The Import and Export Wizard provides the quickest way to get started building SSIS packages. The Wizard can be accessed:

  1. from SQL Server Management Studio, by right-clicking a database and choosing the Import or Export options
  2. from BIDS, by right-clicking the SSIS Packages and selecting the 'SSIS Import and Export Wizard'
  3. from the Start Menu, and choosing the Import and Export data shortcut under the SQL Server 2008 menu
  4. from the command prompt, by typing dtswizard.exe

The Import and Export Wizard will take you through the steps of defining a data source and destination and managing the mapping of fields between the two, to create and execute an SSIS package. The created package can be dropped into a BIDS project for further refinement

BIDS

Top Bottom

BIDS is the Visual Studio development environment for SQL Server Projects, and provides templates for creating projects for Analysis Services, Reporting Services and Integration Services. There are two Integration Services templates available: Integration Services Project and Integration Services Connections. The latter template creates a blank project with just the connections defined.

Various projects can be combined in a solution meeting specific requirements. The Solution Explorer window in BIDS displays the projects associated to the solution. New projects can be added to the solution by right-clicking the solution name and selecting the 'Add' option. New items can be added to projects from the project's context menu.

File extensions for the files associated with solutions and projects are:

The Package Designer window in BIDS contains four tabs used in creating an SSIS Package for Control Flow, Data Flow, Event Handlers and Package Explorer.

Management Studio

Top Bottom

Management Studio is the tool for administrators to monitor, execute, secure and update packages. To connect to Integration Services, open Management Studio and select Connect -> Integration Services from the Object Browser

Typical ETL Package

Top Bottom

A typical ETL package might begin with an 'Execute SQL Task' in the Control Flow, to empty or drop a table in the target database. The data flow task can be set as a dependancy of this initial Control Flow task. The Data Flow would begin by defining a connection manager for the source data. A Data Flow Source can then be configured to use this connection.

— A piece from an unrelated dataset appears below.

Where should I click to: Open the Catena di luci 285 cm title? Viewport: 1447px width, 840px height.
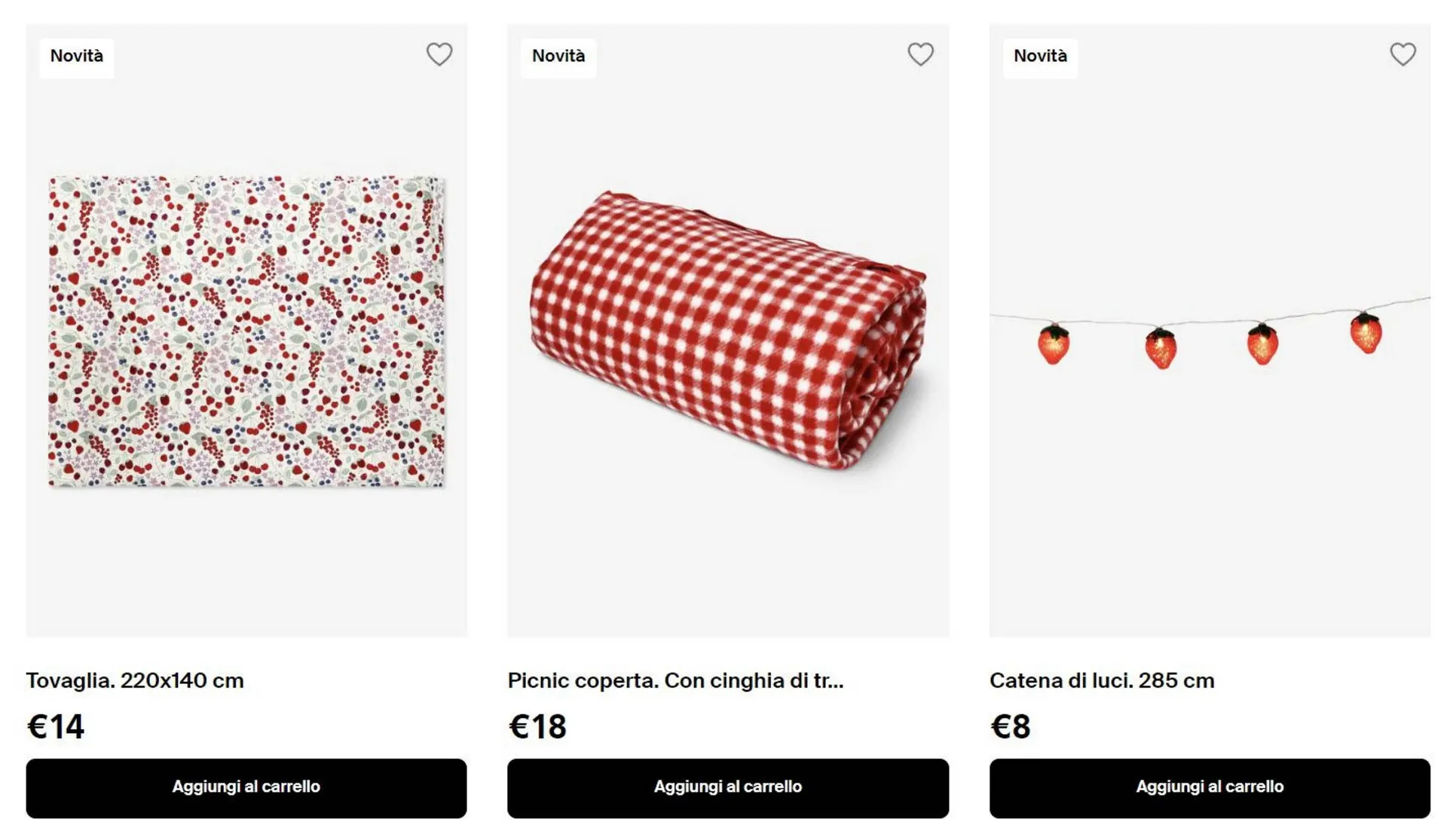pyautogui.click(x=1102, y=680)
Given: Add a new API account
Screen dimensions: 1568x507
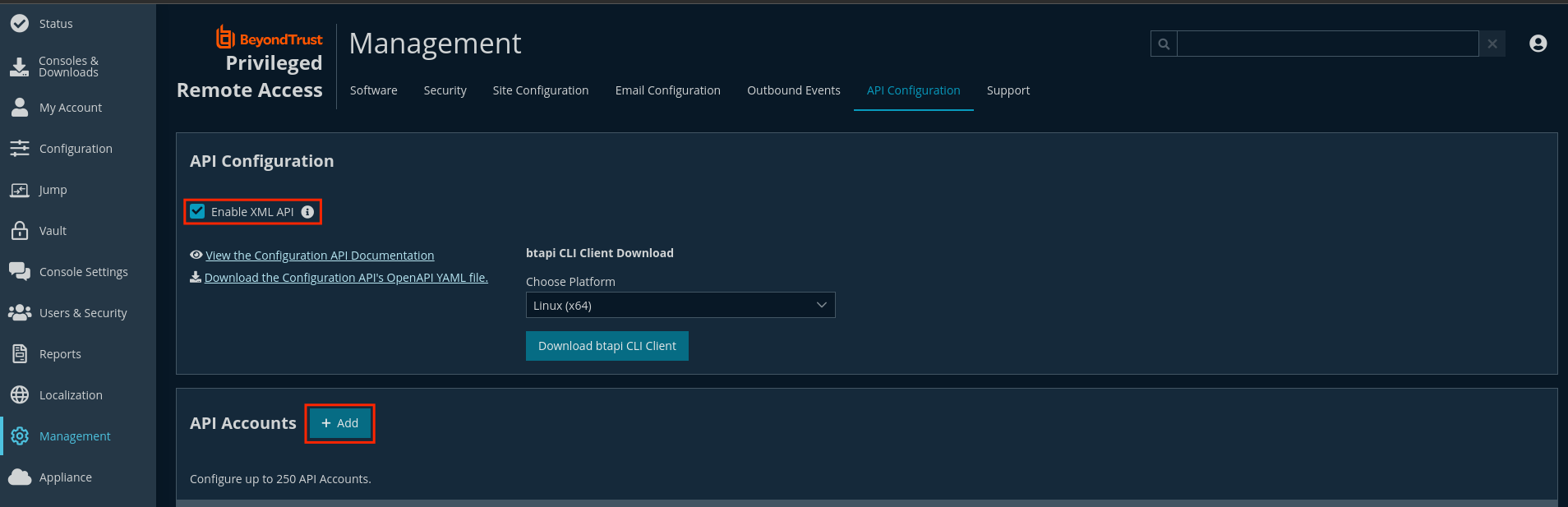Looking at the screenshot, I should (x=340, y=423).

Various transformations might be needed before attempting to load the data into the target database. A Derived Column Transformation can be used to tidy up data in a particular column using expressions. The derived column can either be added to the data stream as a new column or as a replacement for the existing column. A Conditional Split transformation can be used to redirect data that matches a certain conditions, for instance where a column contains NULL data. The redirected data might be fixed using a Lookup transformation or a Derived Column transformation. Those rows that cannot be fixed can be sent to an error log defined as a Flat File Destination Connection. The errors can be passed through an Audit transformation to add any desired audit fields. Those rows that were fixed successfully can be joined back to the main data flow using a Union All transformation. Conversion tasks can be applied to ensure that data in the data flow are the correct type for the target table, before connecting to a Data Flow Destination.

If loading multiple source files of the same format to a single table, the whole data flow can be placed in a Foreach Loop container. In this instance, the Foreach Loop will be configured with an enumerator of 'Foreach File'. Path and filename wildcard will be set in the Collection page. Add a new variable on the variables page to hold the value of the file's name for each iteration.

With the Foreach Loop container defined, the source file connection manager will need to be updated to use this variable for the source file. Use the properties page for the source file connection, and select the Expressions property. The resulting dialogue will allow you to map the filename to the variable defined in the Foreach Loop.

Having successfully processed all the files in a particular directory, you may want to add a File System task to the Foreach Loop container to move all successfully processed files to an archive directory, so they do not get processed next time the package runs. The File System task operation should be set to 'Move File', and the SourceConnection property will be set to the Source File Connection Manager, to pick-up the current filename in the Foreach Loop. A new Connection Manager will need to be defined for the destination folder.